* **Your instructions**
Each line in the records that mentions the word "agent" needs to be listed.

* **Information supplied**
^^^^

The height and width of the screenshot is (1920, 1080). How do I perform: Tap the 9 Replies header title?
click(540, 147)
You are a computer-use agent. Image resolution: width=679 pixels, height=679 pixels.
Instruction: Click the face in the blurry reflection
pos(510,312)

^^^^

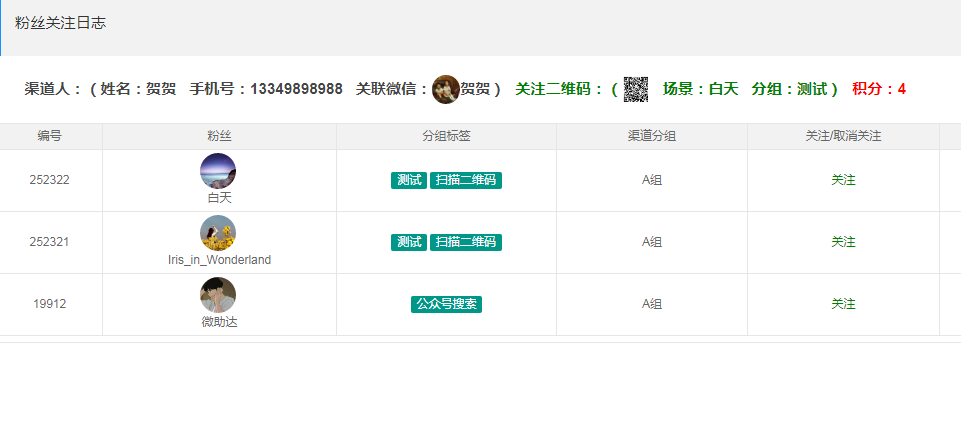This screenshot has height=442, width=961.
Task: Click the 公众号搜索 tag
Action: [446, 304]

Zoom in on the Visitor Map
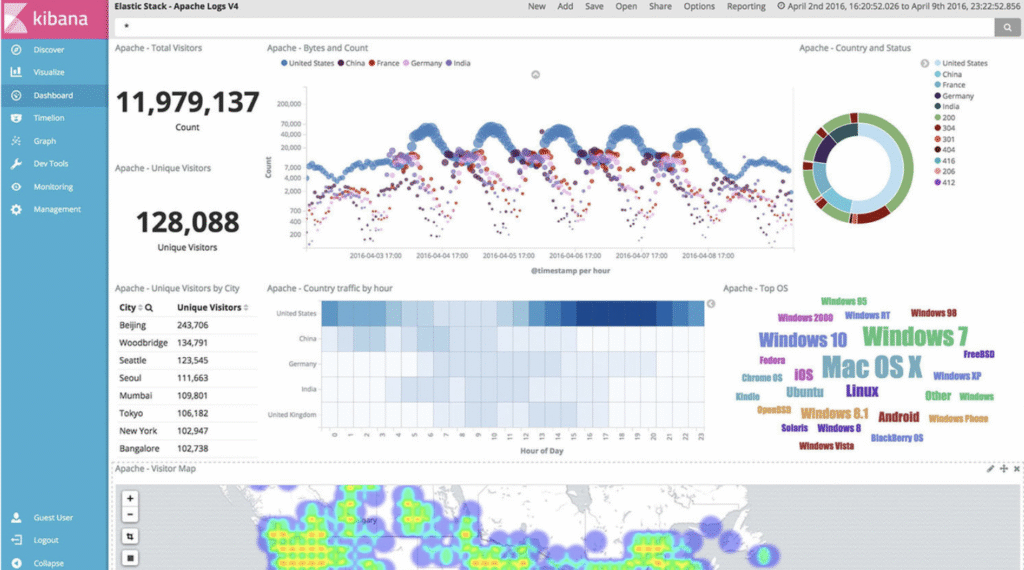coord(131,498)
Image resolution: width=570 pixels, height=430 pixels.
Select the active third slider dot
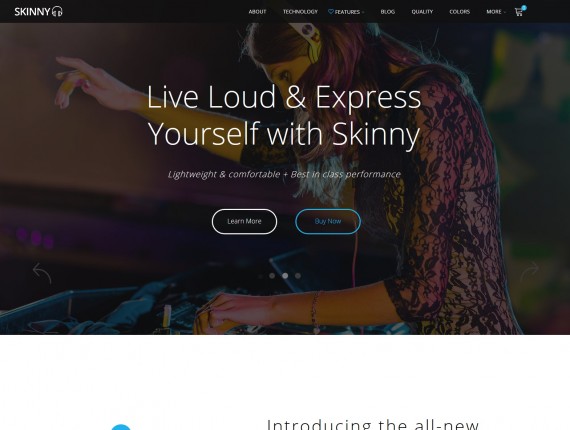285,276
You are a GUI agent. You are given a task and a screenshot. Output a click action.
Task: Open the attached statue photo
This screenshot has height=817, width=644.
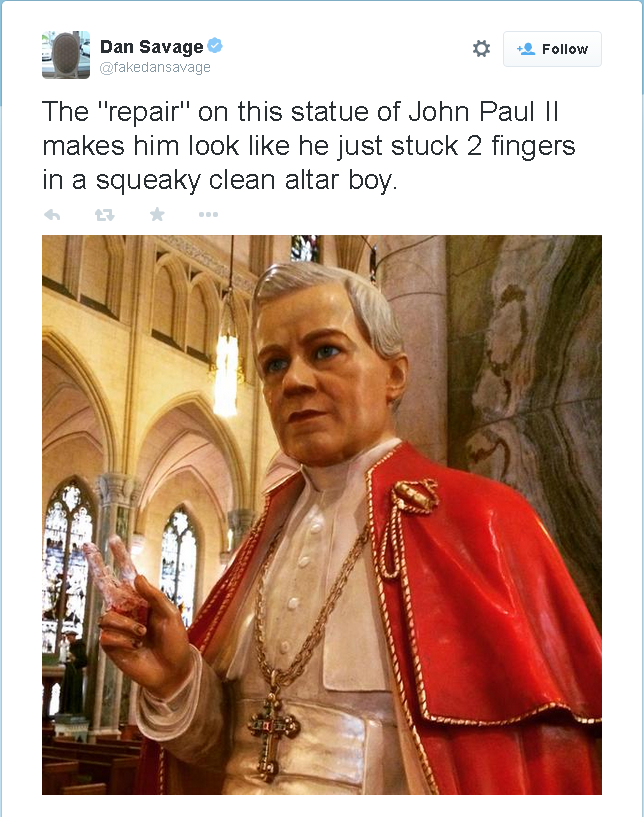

^^^^

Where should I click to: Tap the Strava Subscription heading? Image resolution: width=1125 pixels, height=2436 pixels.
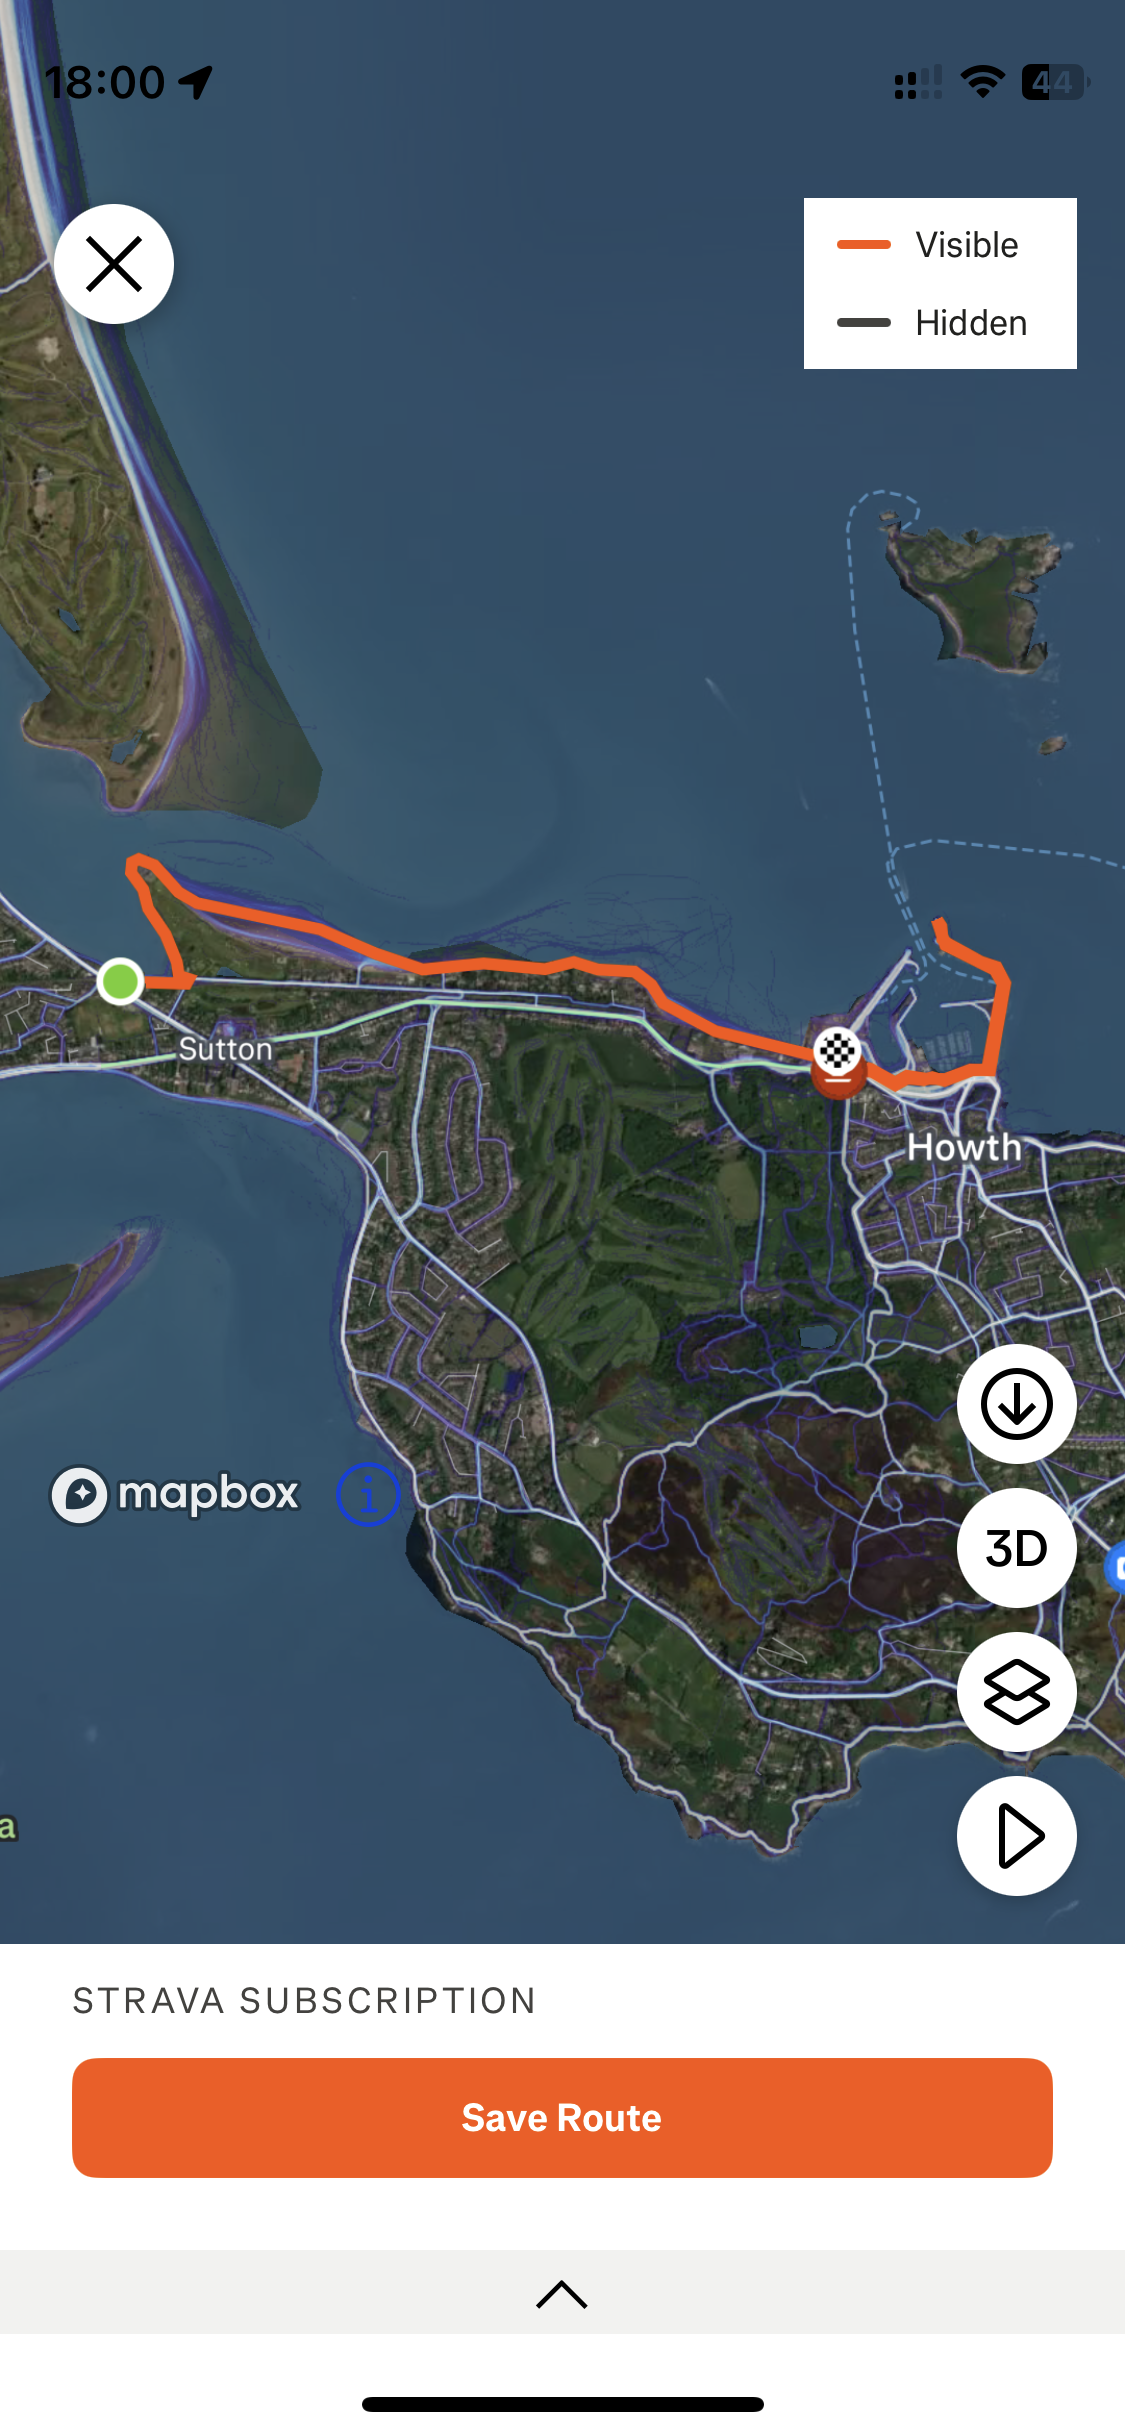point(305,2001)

^^^^

* **Answer for the task**
You are a computer-use agent. Image resolution: width=679 pixels, height=679 pixels.
You are a GUI agent. You are given a task and a screenshot. Output a click action.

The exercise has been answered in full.